Kismet Enterprises leased two acres of land in Nanaimo, BC to Rascal Trucking, which operated a topsoil processing facility on the property. The neighbours complained about Rascal's operations; in response, the city passed resolutions declaring the facility a nuisance, spent $110,679.74 cleaning it up and lodged the costs as tax arrears on the property. Rascal made no attempt to reimburse Kismet or the city for the clean-up costs, even though its lease required it to reimburse Kismet for any liabilities arising from its operations on the land. Kismet concluded that the combination of the tax arrears and its mortgage to CIBC meant there was no equity left in the property. It stopped paying off the mortgage and the bank foreclosed. Rascal attempted to buy the land during that process, but was not successful. It did, however, assist Nishi, the eventual purchaser, to the tune of $110,679.74 -- the exact amount of the tax arrears. Rascal then tried to get Nishi to grant it an interest in the property, which Nishi refused. Rascal sued, claiming a one-half interest in the property.

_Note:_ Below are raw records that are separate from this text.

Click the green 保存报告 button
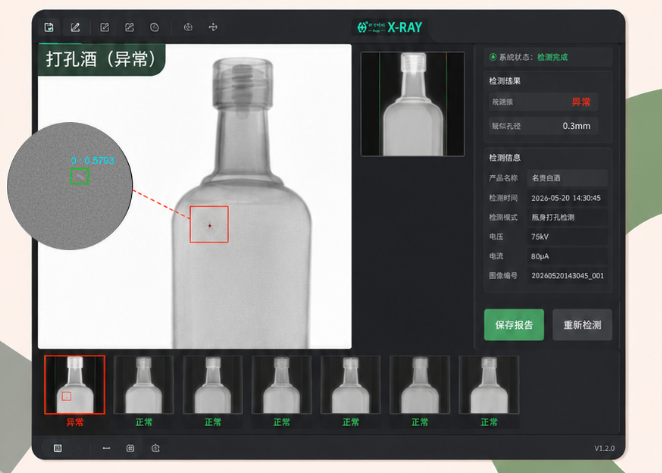The image size is (662, 473). coord(514,325)
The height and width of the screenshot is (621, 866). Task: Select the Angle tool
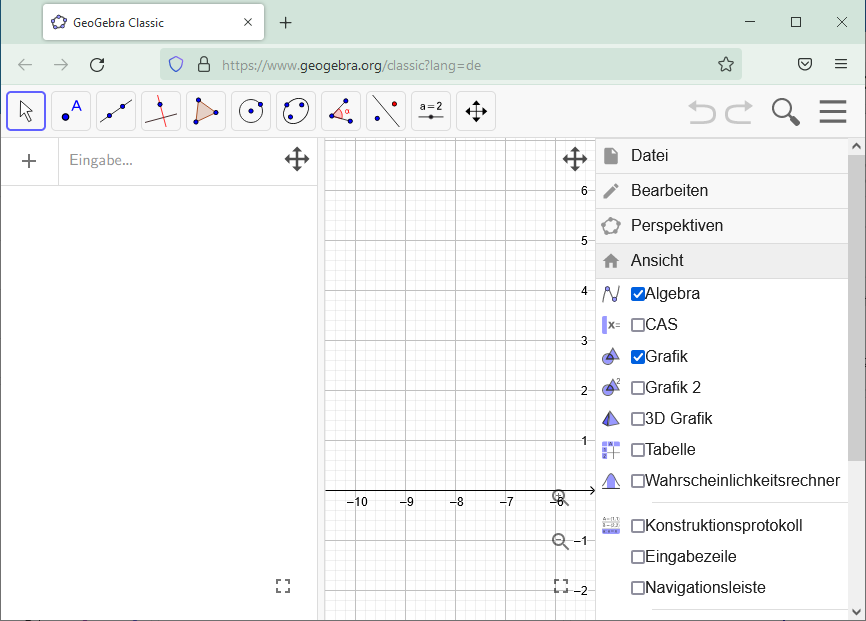coord(340,111)
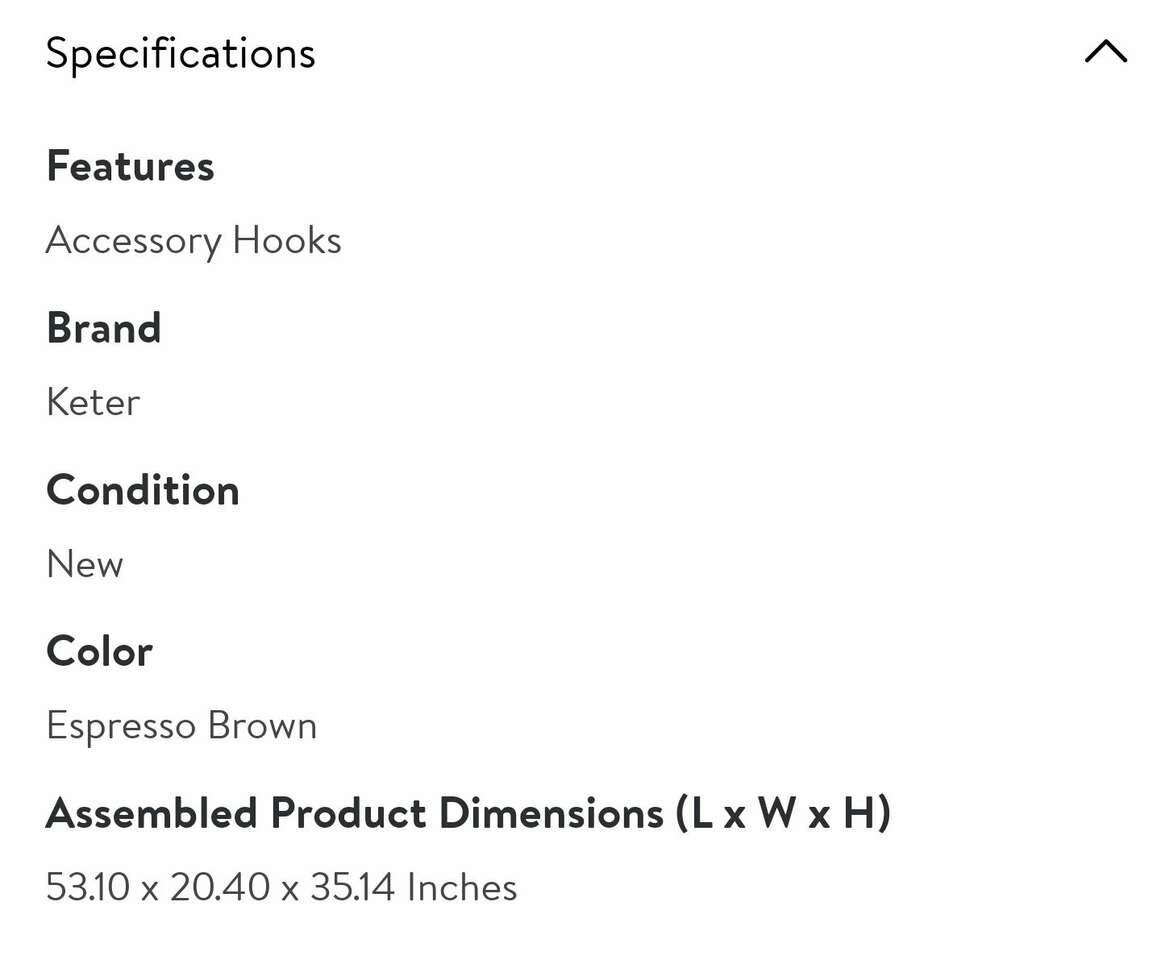Click the Accessory Hooks feature value
Image resolution: width=1161 pixels, height=960 pixels.
tap(193, 241)
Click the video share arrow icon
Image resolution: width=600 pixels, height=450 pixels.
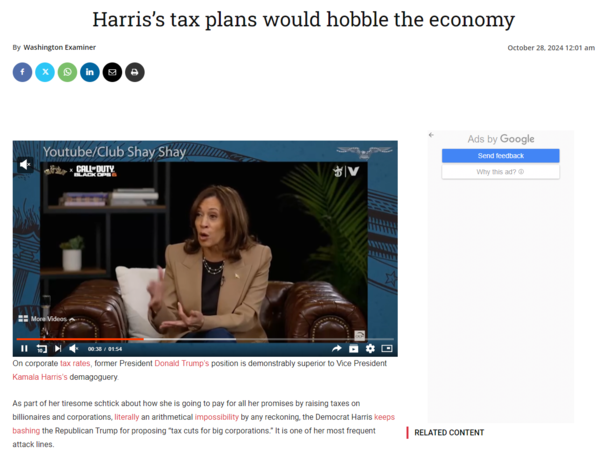[336, 349]
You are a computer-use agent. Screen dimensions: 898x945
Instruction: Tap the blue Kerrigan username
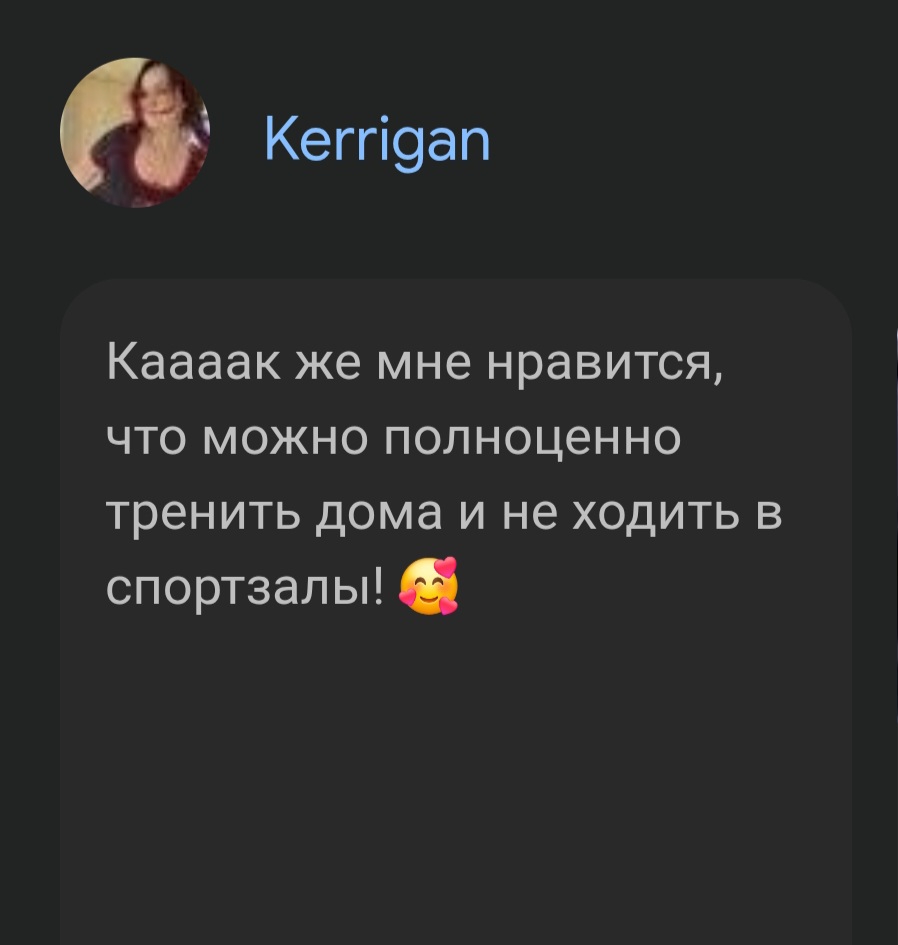tap(377, 141)
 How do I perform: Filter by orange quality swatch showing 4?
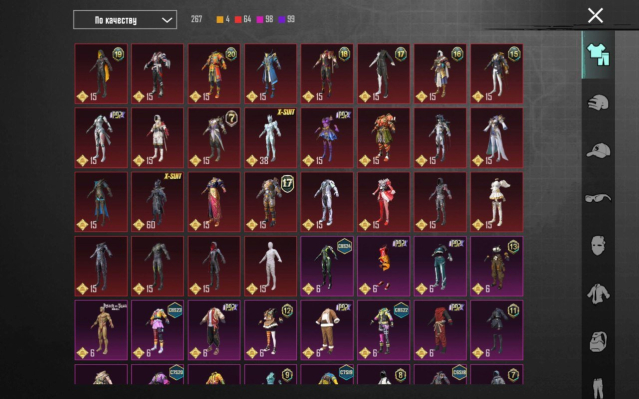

In the Supreme Court of Canada, Rascal argued that Canadian law should move away from the traditional doctrine of the purchase-money resulting trust, which arises when a person has made a gratuitous advance of funds but does not take legal title to the property acquired with it, in favour of a more flexible approach based on unjust enrichment and constructive trust as a remedy. The trial judge, having found there was no agreement between Rascal and Nishi to split ownership, concluded that a resulting trust did not arise because Rascal had not actually intended to have an interest in the land; it was merely paying off the tax arrears to satisfy its debt to Kismet. An alternative claim in unjust enrichment also failed: Rascal's contribution was simply intended to place Nishi and Kismet in the same position as if the nuisance and resulting tax arrears had never happened. The BC Court of Appeal reversed: there had been a gratuitous transfer and Rascal had intended it to give him an interest in the property (whatever was in Nishi's mind), giving rise to a resulting trust. Nishi was a stranger to Kismet, so Rascal's obligation to its former landlord did not rebut the presumption of a resulting trust. On further appeal, Nishi struck out. Rothstein J declined to depart from the traditional rules in favour of greater 'remedial flexibility' under principles of unjust enrichment (some people might describe the Canadian law of unjust enrichment in less positive terms). The principles underlying resulting trust do to some extent overlap with those in restitution, but that was no reason to abandon the resulting trust, which has offered certainty and predictability since at least 1788. Justice Rothstein agreed with the trial judge that the presumption that there was a resulting trust had been rebutted on the facts: Rascal's contribution had been made without any conditions attached (including getting a share of the property). Rascal had effectively parted with all beneficial interest in the money it advanced, so there could be no resulting trust over it: Nishi v Rascal Trucking Ltd, 2013 SCC 33.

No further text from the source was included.